*** Material for this exercise
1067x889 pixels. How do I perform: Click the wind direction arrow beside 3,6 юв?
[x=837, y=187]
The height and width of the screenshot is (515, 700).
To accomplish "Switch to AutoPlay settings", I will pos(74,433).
******
*** Material for this exercise
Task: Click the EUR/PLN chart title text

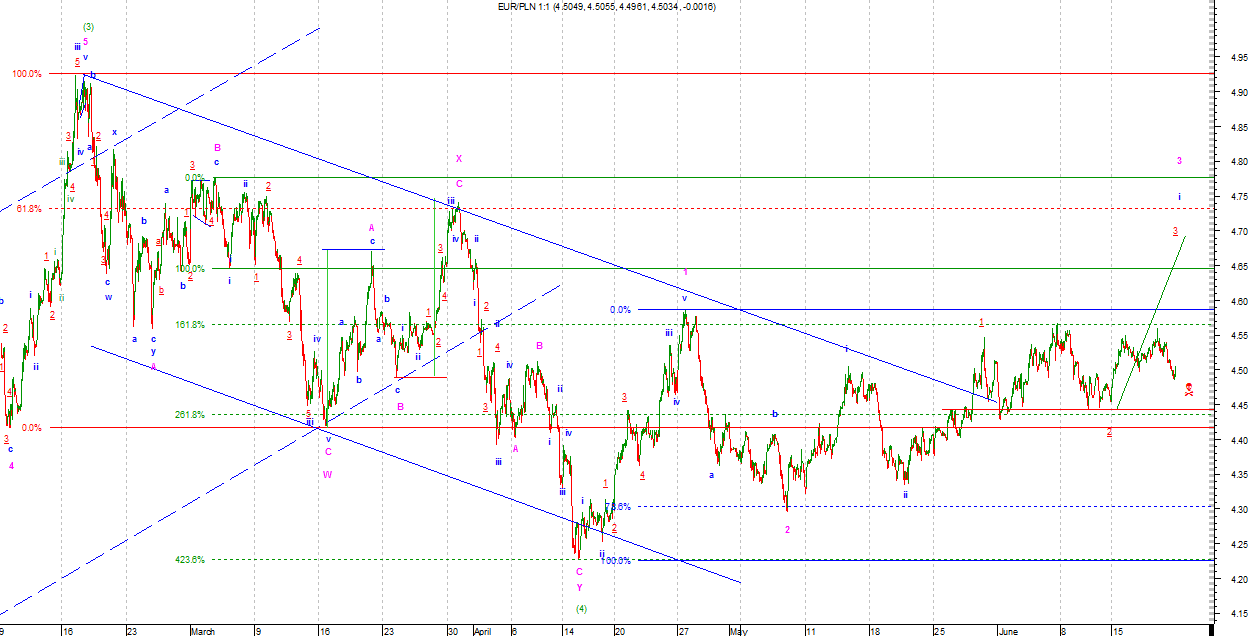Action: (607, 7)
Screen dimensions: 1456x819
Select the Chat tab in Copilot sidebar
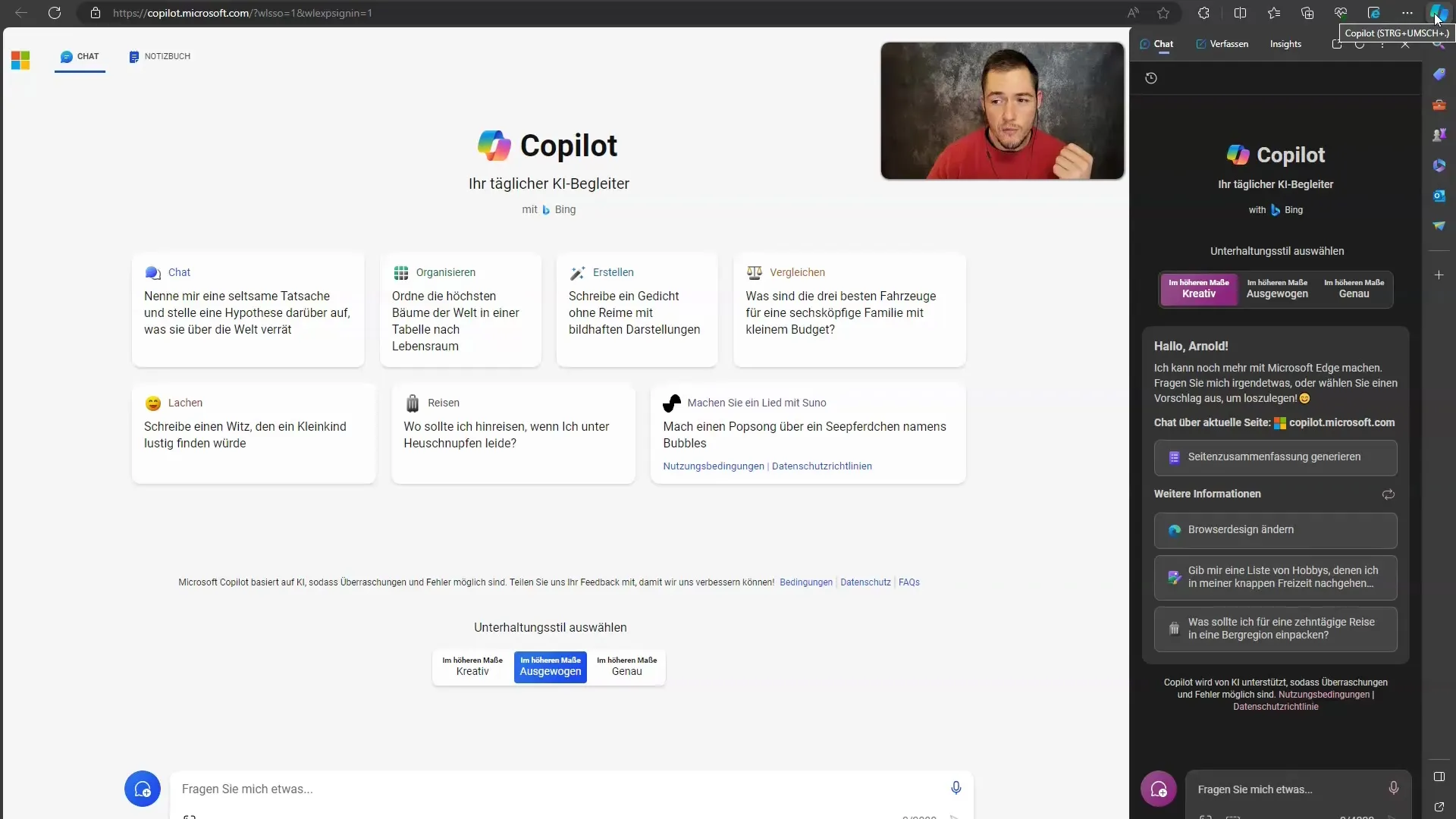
******
*** Material for this exercise
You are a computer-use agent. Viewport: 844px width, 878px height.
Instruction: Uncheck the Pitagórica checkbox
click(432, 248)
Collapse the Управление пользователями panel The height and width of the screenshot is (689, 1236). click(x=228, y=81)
******
From the entries, report each line that includes the word "screenshot".

Exercise output >>
The height and width of the screenshot is (515, 700).
Collapse the Управление пользователями panel The height and width of the screenshot is (689, 1236). click(x=228, y=81)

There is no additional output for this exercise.